Data extracted from a collection:
────────────────────────────────────────

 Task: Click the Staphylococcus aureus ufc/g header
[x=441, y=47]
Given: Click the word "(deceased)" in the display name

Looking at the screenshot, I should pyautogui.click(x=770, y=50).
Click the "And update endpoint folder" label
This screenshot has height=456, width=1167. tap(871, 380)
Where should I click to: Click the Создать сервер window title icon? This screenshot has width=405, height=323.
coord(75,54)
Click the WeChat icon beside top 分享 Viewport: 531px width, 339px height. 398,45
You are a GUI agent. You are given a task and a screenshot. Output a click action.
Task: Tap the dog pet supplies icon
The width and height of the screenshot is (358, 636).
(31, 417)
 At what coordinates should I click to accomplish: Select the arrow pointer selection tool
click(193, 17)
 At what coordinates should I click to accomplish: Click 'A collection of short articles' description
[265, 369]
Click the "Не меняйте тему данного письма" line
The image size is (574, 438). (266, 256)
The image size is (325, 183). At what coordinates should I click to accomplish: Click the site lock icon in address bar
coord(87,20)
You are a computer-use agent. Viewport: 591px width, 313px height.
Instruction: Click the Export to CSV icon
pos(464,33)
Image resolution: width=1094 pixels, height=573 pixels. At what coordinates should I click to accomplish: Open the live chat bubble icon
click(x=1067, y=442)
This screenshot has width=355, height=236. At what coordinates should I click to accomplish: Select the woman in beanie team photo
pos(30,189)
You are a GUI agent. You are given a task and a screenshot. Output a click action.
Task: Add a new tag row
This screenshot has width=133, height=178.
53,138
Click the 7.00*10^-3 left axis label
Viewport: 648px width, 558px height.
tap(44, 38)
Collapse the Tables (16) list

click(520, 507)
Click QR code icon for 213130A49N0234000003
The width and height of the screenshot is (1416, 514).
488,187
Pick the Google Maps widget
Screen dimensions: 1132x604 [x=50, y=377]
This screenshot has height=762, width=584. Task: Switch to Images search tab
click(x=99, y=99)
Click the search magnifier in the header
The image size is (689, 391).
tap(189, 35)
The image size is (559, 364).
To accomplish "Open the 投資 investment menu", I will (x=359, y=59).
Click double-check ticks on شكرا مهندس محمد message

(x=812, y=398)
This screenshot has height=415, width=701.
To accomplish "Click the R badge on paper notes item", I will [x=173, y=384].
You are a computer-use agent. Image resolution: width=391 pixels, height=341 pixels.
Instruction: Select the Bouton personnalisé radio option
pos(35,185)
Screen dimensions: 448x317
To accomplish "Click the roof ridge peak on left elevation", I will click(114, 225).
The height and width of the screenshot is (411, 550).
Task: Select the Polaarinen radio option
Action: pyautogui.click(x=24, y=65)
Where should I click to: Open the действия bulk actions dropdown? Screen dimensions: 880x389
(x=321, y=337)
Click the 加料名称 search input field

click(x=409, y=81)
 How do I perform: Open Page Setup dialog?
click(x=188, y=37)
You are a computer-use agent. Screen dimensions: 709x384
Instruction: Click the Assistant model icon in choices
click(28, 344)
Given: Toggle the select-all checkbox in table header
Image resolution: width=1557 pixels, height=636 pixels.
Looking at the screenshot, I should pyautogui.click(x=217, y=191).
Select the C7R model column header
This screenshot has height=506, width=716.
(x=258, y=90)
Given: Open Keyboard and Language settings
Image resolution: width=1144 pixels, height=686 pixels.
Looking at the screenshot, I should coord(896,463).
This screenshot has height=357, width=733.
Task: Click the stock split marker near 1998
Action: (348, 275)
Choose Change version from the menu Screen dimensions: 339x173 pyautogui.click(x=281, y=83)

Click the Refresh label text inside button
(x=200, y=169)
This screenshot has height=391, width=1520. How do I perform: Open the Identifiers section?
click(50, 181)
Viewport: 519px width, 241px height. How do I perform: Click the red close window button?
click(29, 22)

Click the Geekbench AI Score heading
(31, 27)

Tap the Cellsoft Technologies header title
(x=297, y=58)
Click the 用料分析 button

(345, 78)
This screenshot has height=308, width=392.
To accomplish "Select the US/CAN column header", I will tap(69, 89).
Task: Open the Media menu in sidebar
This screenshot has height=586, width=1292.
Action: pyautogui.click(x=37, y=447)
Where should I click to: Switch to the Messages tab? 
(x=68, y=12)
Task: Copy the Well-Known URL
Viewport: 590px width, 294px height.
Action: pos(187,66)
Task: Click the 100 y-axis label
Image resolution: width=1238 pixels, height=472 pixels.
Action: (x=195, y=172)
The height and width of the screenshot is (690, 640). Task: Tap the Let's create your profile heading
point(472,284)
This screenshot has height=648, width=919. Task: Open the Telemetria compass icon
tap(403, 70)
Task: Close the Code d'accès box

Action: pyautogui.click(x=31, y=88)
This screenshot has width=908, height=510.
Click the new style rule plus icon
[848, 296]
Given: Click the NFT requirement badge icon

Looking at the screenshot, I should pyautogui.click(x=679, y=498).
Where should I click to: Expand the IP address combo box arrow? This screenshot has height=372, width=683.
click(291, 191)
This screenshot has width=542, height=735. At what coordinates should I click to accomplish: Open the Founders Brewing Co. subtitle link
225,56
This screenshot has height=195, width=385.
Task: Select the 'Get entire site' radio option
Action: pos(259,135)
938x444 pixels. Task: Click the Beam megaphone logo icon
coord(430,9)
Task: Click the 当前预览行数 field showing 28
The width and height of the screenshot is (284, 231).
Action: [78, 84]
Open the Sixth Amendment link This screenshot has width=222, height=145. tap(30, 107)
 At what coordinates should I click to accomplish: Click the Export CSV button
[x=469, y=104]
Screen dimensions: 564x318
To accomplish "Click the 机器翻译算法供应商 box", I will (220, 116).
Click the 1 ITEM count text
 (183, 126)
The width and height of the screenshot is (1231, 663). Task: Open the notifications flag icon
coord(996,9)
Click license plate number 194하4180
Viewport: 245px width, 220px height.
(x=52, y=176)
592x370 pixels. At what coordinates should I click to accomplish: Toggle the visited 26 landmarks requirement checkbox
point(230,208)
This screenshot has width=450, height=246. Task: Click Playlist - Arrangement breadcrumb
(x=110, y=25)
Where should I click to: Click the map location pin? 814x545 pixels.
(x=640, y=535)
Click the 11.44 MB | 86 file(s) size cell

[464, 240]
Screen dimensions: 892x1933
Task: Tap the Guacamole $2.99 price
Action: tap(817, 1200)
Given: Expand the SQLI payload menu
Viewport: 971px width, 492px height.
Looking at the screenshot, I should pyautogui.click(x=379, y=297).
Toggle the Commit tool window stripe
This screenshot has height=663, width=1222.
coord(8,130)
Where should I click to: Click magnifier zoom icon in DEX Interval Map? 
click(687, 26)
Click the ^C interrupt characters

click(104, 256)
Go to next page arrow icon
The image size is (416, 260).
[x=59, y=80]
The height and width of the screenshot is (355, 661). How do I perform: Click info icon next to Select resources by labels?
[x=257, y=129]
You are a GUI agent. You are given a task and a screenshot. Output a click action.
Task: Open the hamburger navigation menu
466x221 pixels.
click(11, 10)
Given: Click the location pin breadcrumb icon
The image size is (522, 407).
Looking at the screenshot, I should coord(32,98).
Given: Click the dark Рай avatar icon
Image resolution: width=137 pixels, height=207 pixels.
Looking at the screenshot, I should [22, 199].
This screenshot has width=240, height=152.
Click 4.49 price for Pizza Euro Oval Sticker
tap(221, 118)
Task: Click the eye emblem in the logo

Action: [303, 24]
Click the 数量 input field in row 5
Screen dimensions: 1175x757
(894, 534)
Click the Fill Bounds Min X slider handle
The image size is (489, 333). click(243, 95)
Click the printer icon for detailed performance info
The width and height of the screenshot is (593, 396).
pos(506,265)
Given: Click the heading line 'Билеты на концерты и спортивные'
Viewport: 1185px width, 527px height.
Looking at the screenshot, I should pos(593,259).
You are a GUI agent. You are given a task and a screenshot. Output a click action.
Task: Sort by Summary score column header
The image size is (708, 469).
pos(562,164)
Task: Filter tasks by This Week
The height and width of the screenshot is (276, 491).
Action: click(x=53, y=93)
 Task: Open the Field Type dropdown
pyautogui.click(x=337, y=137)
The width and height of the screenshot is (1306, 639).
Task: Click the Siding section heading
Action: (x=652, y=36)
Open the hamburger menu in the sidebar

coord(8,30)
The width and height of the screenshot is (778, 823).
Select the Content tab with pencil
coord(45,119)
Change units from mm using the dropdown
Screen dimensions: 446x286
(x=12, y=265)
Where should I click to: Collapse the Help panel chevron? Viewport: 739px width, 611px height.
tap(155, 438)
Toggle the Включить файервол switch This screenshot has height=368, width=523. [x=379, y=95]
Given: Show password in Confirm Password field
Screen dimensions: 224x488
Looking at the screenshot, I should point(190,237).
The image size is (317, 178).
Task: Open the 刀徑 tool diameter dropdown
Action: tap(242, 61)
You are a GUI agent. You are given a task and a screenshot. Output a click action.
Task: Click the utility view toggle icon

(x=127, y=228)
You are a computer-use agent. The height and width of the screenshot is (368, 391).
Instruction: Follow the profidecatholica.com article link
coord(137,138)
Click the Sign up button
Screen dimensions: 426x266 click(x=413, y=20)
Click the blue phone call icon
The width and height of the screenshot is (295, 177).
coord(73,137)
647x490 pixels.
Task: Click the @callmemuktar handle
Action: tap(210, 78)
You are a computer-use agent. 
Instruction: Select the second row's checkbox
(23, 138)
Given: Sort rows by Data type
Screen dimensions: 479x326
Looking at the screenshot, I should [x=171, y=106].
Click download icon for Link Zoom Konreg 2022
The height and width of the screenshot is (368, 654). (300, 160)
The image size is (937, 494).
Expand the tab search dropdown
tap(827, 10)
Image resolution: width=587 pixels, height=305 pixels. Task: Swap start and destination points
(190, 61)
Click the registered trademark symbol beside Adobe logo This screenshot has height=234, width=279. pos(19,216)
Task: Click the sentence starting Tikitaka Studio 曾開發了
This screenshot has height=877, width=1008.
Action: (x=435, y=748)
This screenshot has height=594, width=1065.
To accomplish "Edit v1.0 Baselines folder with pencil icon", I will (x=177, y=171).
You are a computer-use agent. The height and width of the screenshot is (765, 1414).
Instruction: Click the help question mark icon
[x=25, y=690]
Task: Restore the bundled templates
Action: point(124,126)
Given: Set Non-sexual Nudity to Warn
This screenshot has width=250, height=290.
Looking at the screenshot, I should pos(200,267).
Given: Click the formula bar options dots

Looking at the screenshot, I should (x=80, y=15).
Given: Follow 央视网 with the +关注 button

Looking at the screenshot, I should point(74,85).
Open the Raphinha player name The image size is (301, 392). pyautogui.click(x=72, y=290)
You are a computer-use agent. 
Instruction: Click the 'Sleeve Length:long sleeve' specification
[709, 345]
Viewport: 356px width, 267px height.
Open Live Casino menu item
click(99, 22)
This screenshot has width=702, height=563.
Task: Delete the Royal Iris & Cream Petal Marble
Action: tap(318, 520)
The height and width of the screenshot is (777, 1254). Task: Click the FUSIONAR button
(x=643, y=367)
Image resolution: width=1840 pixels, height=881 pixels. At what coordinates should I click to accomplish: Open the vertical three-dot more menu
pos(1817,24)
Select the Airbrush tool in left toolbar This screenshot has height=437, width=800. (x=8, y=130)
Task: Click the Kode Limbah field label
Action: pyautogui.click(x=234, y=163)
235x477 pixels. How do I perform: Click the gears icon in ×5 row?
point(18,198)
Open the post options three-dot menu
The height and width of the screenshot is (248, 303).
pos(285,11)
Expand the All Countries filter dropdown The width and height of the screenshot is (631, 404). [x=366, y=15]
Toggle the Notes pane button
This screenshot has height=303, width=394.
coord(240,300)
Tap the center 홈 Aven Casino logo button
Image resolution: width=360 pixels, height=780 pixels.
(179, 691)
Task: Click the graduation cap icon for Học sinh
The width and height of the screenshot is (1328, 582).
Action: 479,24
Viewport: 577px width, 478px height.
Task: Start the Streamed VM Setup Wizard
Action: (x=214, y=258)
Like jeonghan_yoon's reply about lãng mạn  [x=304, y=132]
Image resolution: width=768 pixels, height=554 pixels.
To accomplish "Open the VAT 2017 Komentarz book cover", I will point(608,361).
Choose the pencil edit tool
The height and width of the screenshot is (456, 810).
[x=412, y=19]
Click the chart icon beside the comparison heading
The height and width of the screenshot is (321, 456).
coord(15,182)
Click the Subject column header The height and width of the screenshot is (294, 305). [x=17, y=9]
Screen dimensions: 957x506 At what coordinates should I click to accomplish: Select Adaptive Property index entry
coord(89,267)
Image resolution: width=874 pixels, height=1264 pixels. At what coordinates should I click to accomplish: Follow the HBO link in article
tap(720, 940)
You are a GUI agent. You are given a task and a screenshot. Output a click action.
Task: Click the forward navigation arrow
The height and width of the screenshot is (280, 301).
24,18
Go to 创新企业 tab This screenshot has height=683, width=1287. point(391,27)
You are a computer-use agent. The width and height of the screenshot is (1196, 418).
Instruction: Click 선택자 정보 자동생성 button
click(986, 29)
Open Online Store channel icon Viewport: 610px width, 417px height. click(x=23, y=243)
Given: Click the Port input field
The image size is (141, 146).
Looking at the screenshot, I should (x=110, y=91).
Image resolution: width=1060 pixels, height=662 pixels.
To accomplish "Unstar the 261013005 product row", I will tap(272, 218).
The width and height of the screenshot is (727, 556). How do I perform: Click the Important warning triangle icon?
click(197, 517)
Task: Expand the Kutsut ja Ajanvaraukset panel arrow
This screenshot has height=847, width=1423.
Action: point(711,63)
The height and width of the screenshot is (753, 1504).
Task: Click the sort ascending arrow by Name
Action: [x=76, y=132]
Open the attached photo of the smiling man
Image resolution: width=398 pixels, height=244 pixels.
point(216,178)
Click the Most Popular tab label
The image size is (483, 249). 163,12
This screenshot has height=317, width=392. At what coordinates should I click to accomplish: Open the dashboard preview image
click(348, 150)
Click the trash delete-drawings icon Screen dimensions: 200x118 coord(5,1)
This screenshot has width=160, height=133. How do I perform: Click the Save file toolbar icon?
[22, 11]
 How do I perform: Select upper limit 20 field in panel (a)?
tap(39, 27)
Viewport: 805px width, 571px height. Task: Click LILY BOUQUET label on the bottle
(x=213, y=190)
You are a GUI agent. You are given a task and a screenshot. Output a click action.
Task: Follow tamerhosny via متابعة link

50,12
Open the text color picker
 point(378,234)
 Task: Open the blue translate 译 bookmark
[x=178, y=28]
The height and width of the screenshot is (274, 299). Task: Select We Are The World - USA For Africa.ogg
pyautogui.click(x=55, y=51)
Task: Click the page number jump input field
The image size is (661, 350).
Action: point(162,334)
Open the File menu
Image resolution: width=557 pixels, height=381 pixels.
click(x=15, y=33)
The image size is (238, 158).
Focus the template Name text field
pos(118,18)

────────────────────────────────────────

# How to complete this task:
For the data above, state how many of its lines contain the word "computer", giving no other text.

# Expected output:
8